> EXERCISE SET
a) In the nickel passage, why do the ANZ Research analysts think profit booking could follow? Answer in one to three sentences.
b) Which factors do the ANZ Research analysts, in the nickel passage, name as having supported nickel prices? List them all.
c) Reproduce the nickel passage between "Nickel continues to" and "price of 97.19.", inclusive.

The stronger performance in nickel relative to its peers on the SHFE follows a similar performance on the London Metal Exchange on Wednesday, when the LME three-month nickel price closed up by 3% to surpass $14,400 per tonne.
The most-traded August nickel contract on the SHFE rose to 114,160 yuan ($16,597) per tonne as at 9.38am Shanghai time, up by 3,120 yuan per tonne, from Wednesday’s closing price of 111,040 yuan per tonne.
Nickel continues to benefit from a positive fundamental backdrop, but analysts have warned that prices may have run ahead of support.
“Strong demand from steel and the electronic vehicle sector, along with supply uncertainty, supported [nickel] prices. Technically, nickel prices entered overbought levels; this could trigger some profit booking after the strong price rally seen in the last few days,” analysts with ANZ Research said in a morning note.
More broadly, a slight softening of the US currency overnight has also lent support to the SHFE base metals this morning.
The dollar index, which gauges the strength of the US dollar against a basket of foreign currencies, was at 97.13 as of 9.38am Shanghai time on Thursday, down by 0.06% from Wednesday’s closing price of 97.19.
This went some way to allaying market participants’ concerns over a ratcheting up in tensions between China and the United States, with the latter recently reiterating its threat to impose additional tariffs on Chinese goods.
Meanwhile, the US itself could be hit by sanctions from China if countervailing duties targeting 22 Chinese goods are not recalculated after the World Trade Organization appellate body determined on Tuesday that the US violated WTO rulings with those duties.

> DATA EXCERPT
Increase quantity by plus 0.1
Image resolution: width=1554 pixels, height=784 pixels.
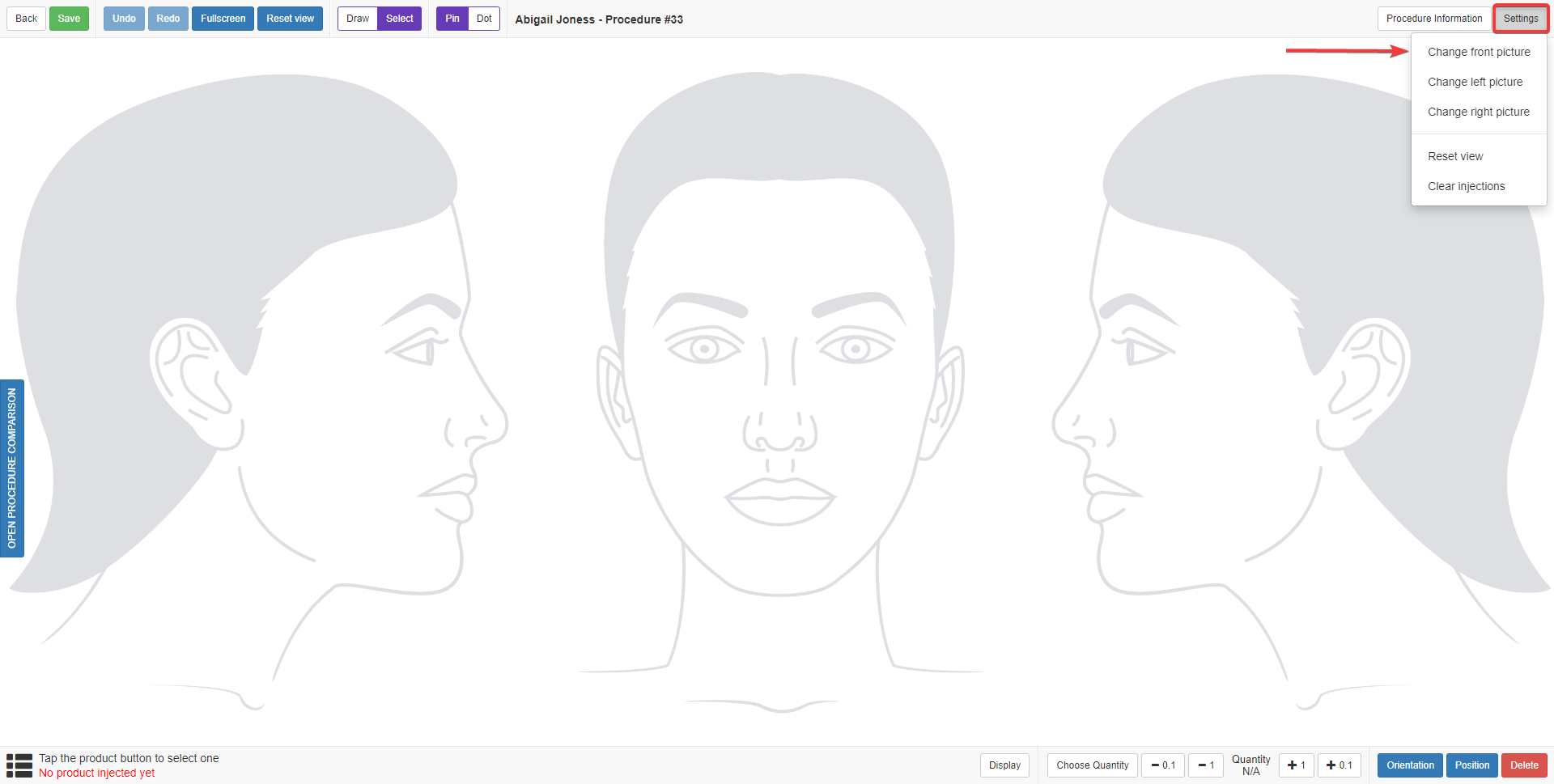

> ANSWERS GIVEN
a) They say nickel prices have technically entered overbought levels after the strong rally of the last few days. That could trigger some profit booking.

b)
- Strong demand from steel
- Strong demand from the electronic vehicle sector
- Supply uncertainty

c)
Nickel continues to benefit from a positive fundamental backdrop, but analysts have warned that prices may have run ahead of support.
“Strong demand from steel and the electronic vehicle sector, along with supply uncertainty, supported [nickel] prices. Technically, nickel prices entered overbought levels; this could trigger some profit booking after the strong price rally seen in the last few days,” analysts with ANZ Research said in a morning note.
More broadly, a slight softening of the US currency overnight has also lent support to the SHFE base metals this morning.
The dollar index, which gauges the strength of the US dollar against a basket of foreign currencies, was at 97.13 as of 9.38am Shanghai time on Thursday, down by 0.06% from Wednesday’s closing price of 97.19.